Pixel coordinate grounding data:
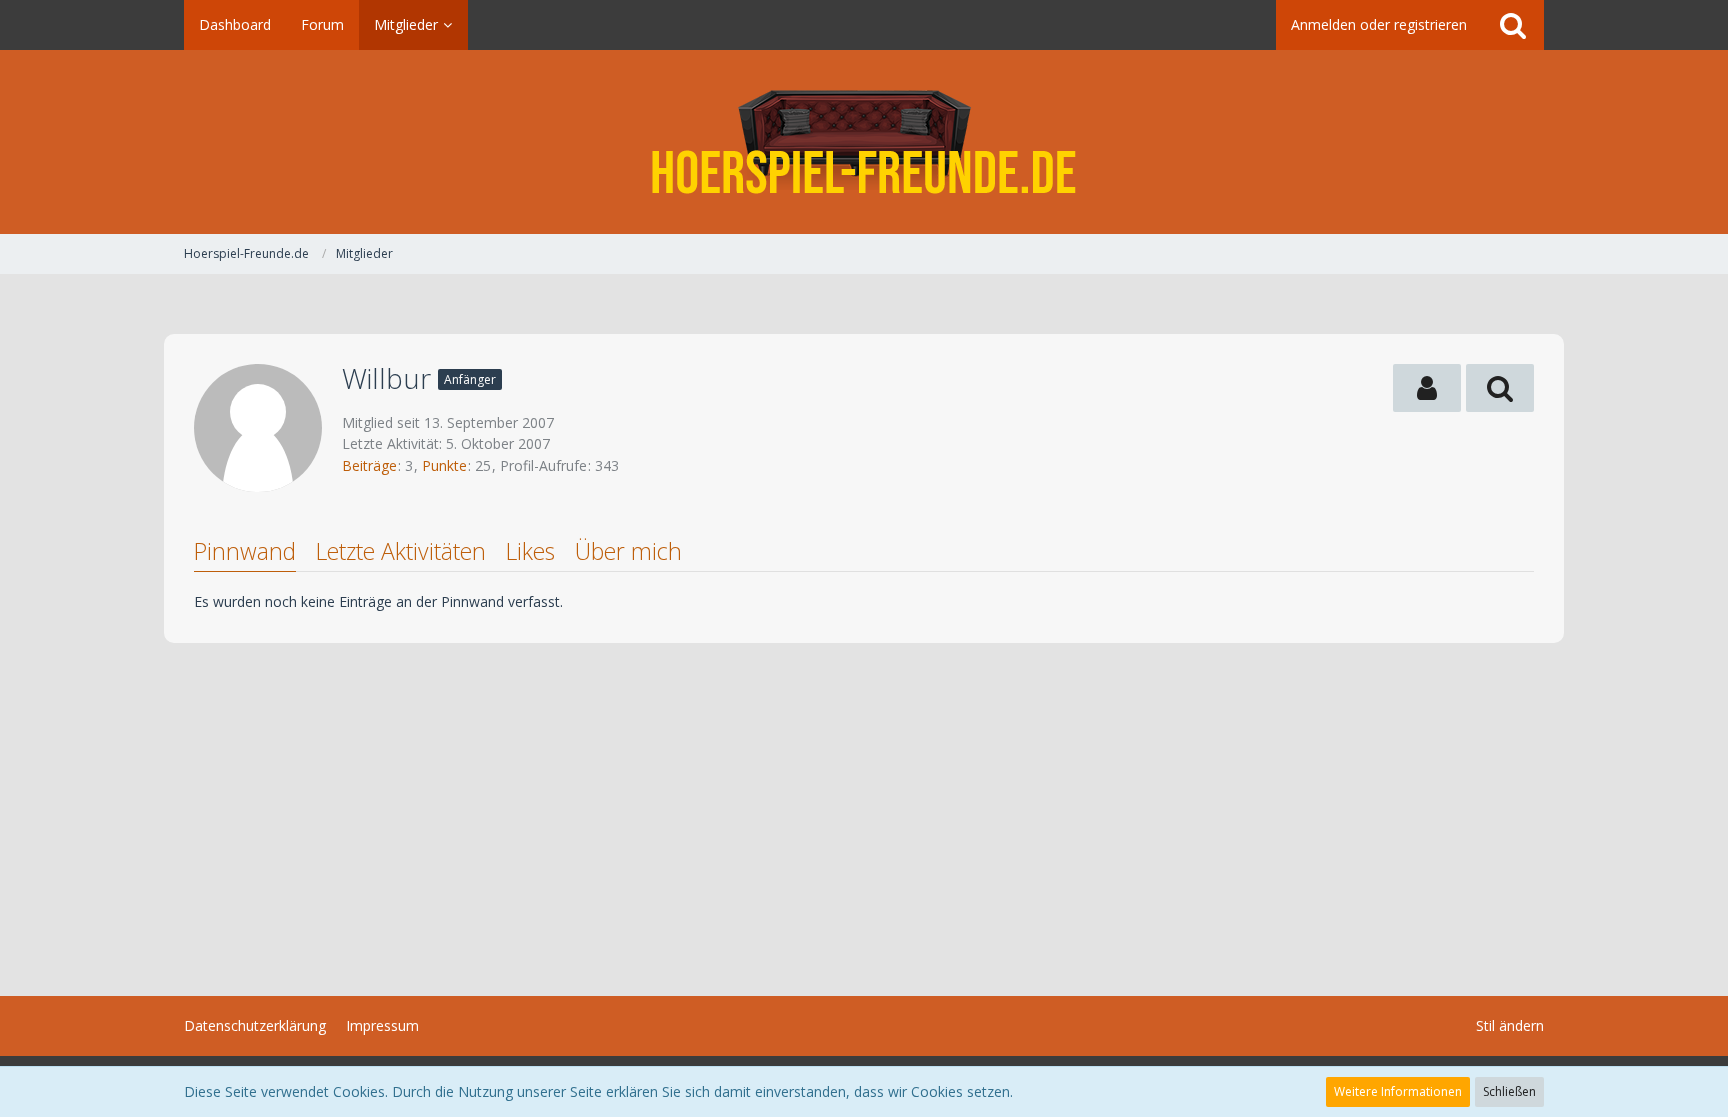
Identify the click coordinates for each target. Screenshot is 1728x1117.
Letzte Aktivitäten (401, 551)
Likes (530, 551)
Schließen (1509, 1091)
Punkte (444, 465)
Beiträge (369, 465)
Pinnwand (245, 551)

§ Assignment
Repeat each record verbatim, pictures excluded.

§ Task answer
Identify the click coordinates for each target. Screenshot is 1728x1117.
Letzte Aktivitäten (401, 551)
Likes (530, 551)
Schließen (1509, 1091)
Punkte (444, 465)
Beiträge (369, 465)
Pinnwand (245, 551)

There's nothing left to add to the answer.